Today, we're going to follow up an observation we made when we examined the major trends for how the consumer spending patterns of Americans has changed from 1984 through the present, where we observed that since 2009, increases in expenditures for health insurance are being paid for by the reduced consumption of entertainment.
Let's start first by focusing just on the trends in consumer spending for the larger categories of Health Care and Entertainment. The chart below shows that from 1984 through 2009, the share of average annual total expenditures for both these items were less than one percent of total spending different from one another. But after 2009, that difference grew beyond that margin as something clearly changed to cause spending on the Health Care category to increase at the expense of the Entertainment category.
Consumer Expenditure Survey provides some details on the components of spending that make up both the general Health Care and Entertainment categories.
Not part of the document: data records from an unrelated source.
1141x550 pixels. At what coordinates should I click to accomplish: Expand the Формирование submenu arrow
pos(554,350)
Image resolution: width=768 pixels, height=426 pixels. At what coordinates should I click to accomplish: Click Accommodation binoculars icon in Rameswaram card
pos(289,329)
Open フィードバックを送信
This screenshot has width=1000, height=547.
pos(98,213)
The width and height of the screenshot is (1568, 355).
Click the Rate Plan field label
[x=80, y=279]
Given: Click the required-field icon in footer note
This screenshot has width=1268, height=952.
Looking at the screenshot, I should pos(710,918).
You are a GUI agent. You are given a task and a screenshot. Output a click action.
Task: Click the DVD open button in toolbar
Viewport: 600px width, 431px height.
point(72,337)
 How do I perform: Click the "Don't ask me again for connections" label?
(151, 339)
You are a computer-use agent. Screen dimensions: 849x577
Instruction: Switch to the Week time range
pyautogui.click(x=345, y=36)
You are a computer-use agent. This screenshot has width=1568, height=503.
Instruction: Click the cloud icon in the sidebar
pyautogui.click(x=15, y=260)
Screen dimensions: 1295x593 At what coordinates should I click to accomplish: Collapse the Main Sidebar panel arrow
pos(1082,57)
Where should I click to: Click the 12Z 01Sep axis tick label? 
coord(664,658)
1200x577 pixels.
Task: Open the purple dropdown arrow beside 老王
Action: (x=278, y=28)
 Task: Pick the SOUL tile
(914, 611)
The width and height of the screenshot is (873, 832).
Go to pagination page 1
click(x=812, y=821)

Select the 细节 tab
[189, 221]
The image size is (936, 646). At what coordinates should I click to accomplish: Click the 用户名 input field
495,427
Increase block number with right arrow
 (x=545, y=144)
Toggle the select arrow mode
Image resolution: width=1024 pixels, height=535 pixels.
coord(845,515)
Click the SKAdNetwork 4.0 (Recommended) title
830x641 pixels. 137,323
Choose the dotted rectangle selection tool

Focusing on the period since 2008, we've identified and broken those items out in the following chart, in which we've calculated the actual change in the dollar values of each of these components since 2008:
What we observe is that since 2008, consumer expenditures for health insurance has begun growing at an exponential rate, which we observe in the curving up trajectory of this category of spending, to where by 2013, average consumer expenditures for health insurance has increased by nearly $600 above their recorded 2008 level.
We also see that spending has increased by much lesser amounts in two other components of the general Health Care category, Medical Services and Medical Supplies. Both however are within $100 of what the average expenditures were for each in 2008. Meanwhile, we observe that spending for drugs, such as prescription medication, has been essentially flat since 2008.